Un grenadier surgit à l'endroit où le sang de Dionysos s'était répandu (la grenade est le symbole du sexe et de la cohésion sociale)

Mais secouru et reconstitué par Rhéa à partir du sexe, l'enfant fut réanimé


... la vigne est taillée en hiver - le cep de vigne est nu, comme mort - mais la végétation renaît au printemps

... Dionysos meurt puis renaît. Comme le feu repart depuis les braises

Le corps se corrompt, disparaît mais l'âme est éternelle, incorruptible


... en Égypte, Osiris fut découpé en morceaux par Seth. Isis reconstitua le corps (sauf le sexe, qu'elle façonna avec de l'argile et rendit vivant - puis elle fit l'amour avec Osiris pour recueillir son sperme). Elle momifia et ressuscita Osiris, souverain du Royaume des Morts


Lorsqu'il devint adulte, Héra reconnut Dionysos comme étant le fils de Zeus, en dépit de son allure féminine due à son éducation. En effet, habillé en fille, il fut caché et élevé par les nymphes Hyades -nymphes des pluies-, pour le préserver de la colère d'Héra

Héra le rendit fou. La folie est souvent présente dans le mythe de Dionysos

La jeunesse du dieu fut marquée par le feu -la foudre de Zeus, feu du ciel-, la terre -Sémélé -, les pluies -les nymphes Hyades- ; tout ce qui permet à la vigne de se développer


Dionysos parcourut le monde, accompagné de son précepteur Silène et d'une armée de Satyres et de Ménades vociférants, dont les armes étaient un bâton enroulé de lierre, surmonté d'une pomme de pin, appelé thyrse, des épées, des serpents et des rhombes destinés à semer la terreur

Le thyrse est l'attribut symbolique de Dionysos et de ses compagnons, long bâton surmonté d'une pomme de pin ou d'une touffe de feuilles. Le pin et le lierre, toujours verts, ne semblent pas perdre leurs feuilles ou aiguilles

Dionysos a d'autres attributs, les fruits du grenadier qui mûrissent en hiver, le figuier qui révèle la vie cachée, la présence des sources


Les Ménades, hurlantes, déliraient, folles de vin. Elles mettaient en pièces les animaux sauvages qu'elles croisaient, dévoraient les lambeaux de chair crue, sanglante


 Oh, combien sont doux les chants et les danses sur la montagne

   Et la course folle.

   Oh, combien il est doux de tomber, épuisée sur la terre,

   Après que la chèvre sauvage a été pourchassée et rejointe.

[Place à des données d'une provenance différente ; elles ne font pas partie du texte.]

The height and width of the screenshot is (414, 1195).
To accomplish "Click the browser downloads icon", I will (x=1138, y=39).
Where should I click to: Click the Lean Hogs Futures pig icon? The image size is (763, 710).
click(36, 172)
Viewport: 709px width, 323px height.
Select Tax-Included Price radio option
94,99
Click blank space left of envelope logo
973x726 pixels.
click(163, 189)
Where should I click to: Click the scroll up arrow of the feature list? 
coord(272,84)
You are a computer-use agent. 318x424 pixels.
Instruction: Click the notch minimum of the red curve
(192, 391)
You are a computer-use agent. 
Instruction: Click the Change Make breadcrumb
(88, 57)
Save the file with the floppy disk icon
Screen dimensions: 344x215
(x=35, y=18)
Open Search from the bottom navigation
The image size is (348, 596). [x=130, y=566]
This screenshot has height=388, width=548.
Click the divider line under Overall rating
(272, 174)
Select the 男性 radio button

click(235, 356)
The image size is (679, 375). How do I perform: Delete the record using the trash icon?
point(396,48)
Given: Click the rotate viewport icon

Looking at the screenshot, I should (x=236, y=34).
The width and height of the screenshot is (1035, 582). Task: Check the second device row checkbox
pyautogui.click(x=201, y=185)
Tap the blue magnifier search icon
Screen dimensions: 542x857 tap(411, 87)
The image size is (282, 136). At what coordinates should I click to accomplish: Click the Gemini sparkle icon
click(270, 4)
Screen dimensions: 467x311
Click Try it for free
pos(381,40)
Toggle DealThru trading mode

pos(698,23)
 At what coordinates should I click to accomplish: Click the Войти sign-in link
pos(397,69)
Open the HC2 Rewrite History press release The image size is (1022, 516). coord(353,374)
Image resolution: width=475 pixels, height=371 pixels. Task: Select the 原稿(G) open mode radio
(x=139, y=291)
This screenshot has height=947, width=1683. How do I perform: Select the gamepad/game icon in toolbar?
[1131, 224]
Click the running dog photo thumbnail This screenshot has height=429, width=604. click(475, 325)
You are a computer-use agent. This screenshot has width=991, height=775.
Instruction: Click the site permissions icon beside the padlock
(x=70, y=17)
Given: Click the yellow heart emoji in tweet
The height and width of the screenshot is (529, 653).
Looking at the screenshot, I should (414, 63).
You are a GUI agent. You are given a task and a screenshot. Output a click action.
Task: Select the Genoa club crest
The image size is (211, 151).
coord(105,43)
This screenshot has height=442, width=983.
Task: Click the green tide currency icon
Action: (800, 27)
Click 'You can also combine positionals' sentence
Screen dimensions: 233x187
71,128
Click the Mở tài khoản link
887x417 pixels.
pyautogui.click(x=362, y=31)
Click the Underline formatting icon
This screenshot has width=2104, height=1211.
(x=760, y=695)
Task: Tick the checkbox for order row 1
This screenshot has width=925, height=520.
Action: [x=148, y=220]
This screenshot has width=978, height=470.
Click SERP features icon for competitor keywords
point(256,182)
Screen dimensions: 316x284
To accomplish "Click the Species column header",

   Oh, la joie de ce sang et de cette chair rouge et crue.


Saisir la proie à la gorge, broyer jusqu'à ce que le corps s'abandonne. Déchirer la chair, boire le sang


XIIIe siècle - Amérique du Nord, Amérindiens - région centrale de Mesa Verde - des traces d'un festin cannibale ont été découvertes (restes de sept corps, sans rites funéraires) - à la suite d'un période de chaos social (pic de violence entre 1275 et 1285), de sécheresse, de famine ?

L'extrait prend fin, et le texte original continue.